If there’s one thing that needs to be antibacterial, it’s the public touchscreen displays that everyone paws at with their filthy fingers. Well, help is on the way, in the form of a newly developed copper coating.

While copper is known for its ability to kill bacteria on contact, it’s also opaque and electrically conductive … neither of which are good qualities for something that will be covering a touchscreen.

The new “transparent nanostructured copper surface” (TANCS) was developed with these limitations in mind. It was created by a team of scientists from Spain’s Catalan Institution for Research and Advanced Studies (ICREA), Institute of Photonic Sciences (ICFO) and the Corning corporation.

The researchers started by depositing a 3.5-nanometer-thick copper film onto a Corning Gorilla Glass substrate. In a process known as rapid thermal annealing, they then heated that film to 390 ºC (734 ºF), held it at that temperature for 10 minutes, then cooled it. Doing so caused the previously uniform film to “dewet” into a myriad of individual evenly-spaced copper nanoparticles.
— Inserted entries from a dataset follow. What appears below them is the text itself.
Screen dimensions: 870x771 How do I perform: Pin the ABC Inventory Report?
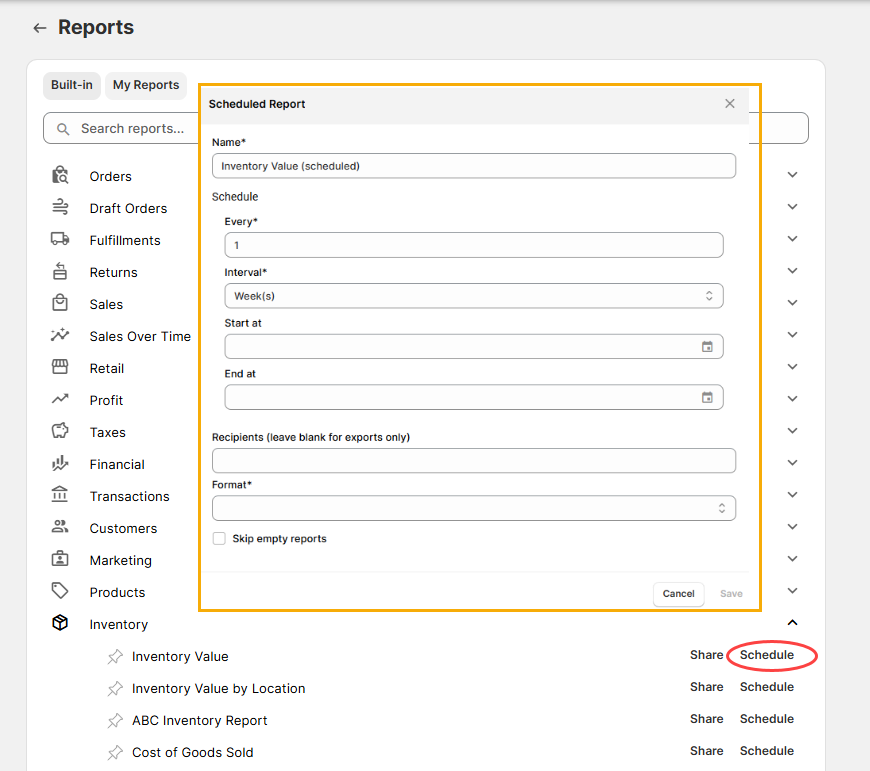pyautogui.click(x=115, y=721)
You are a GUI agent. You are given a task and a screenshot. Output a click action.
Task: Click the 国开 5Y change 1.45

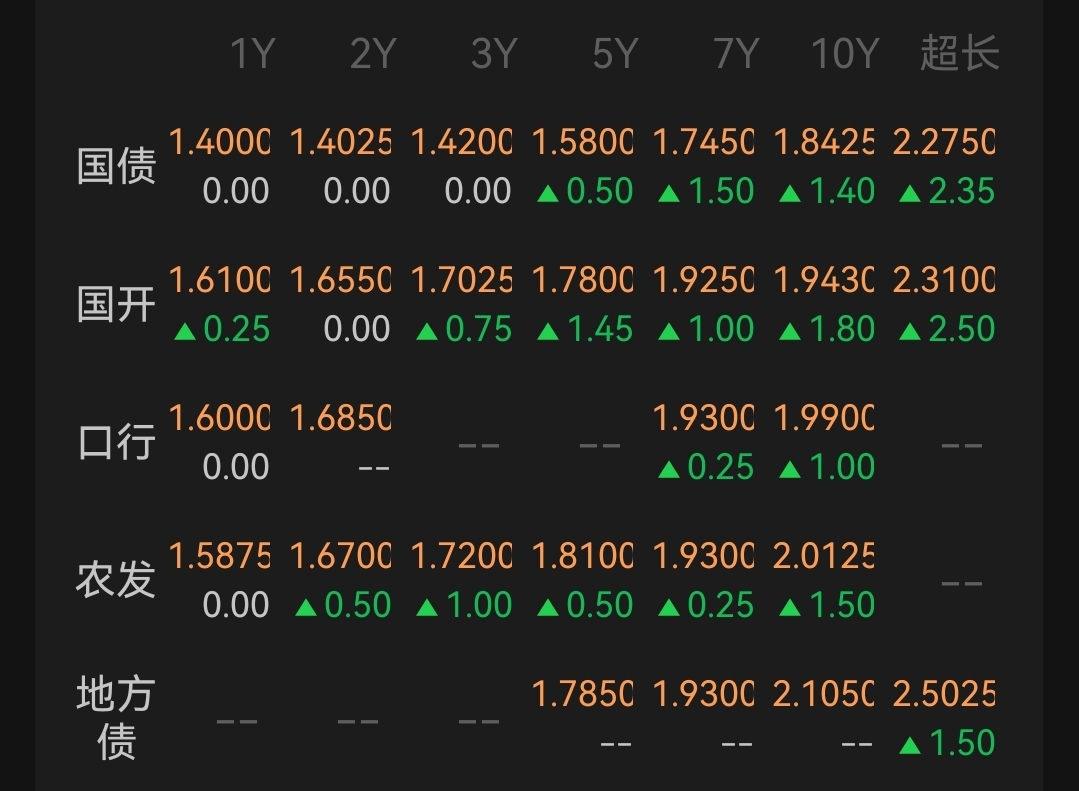click(585, 329)
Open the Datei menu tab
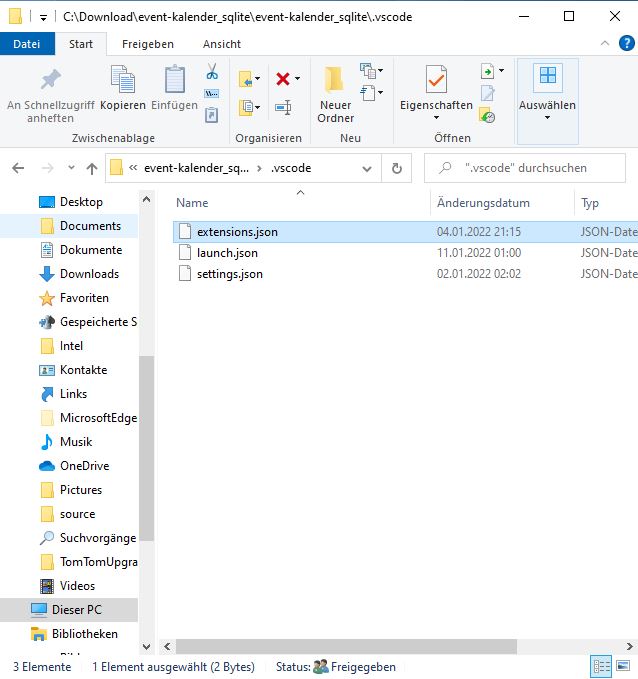 click(27, 44)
The resulting altered film retained the copper’s antibacterial qualities but became transparent, color-neutral and electrically non-conductive. Layers of silicon dioxide and fluorosilanes (water-and oil-repelling chemicals) were finally added over top of the film for added durability and environmental protection.

A scanning electron microscope image of the coating, showing the individual copper nanoparticles


In tests performed under dry real-world conditions, the TANCS was found to kill 99.9% of applied Staphylococcus aureus bacteria within two hours. It also remained intact and effective after being subjected to the equivalent of being wiped down with cleansers twice a day for two years.

“While further development is necessary for full-fledged commercial deployment, this is a step in the right direction to enable antimicrobial touchscreens for public or personal displays,” says Corning researcher Prantik Mazumder, co-author of a paper on the study.

That paper was recently published in the journal Communications Materials.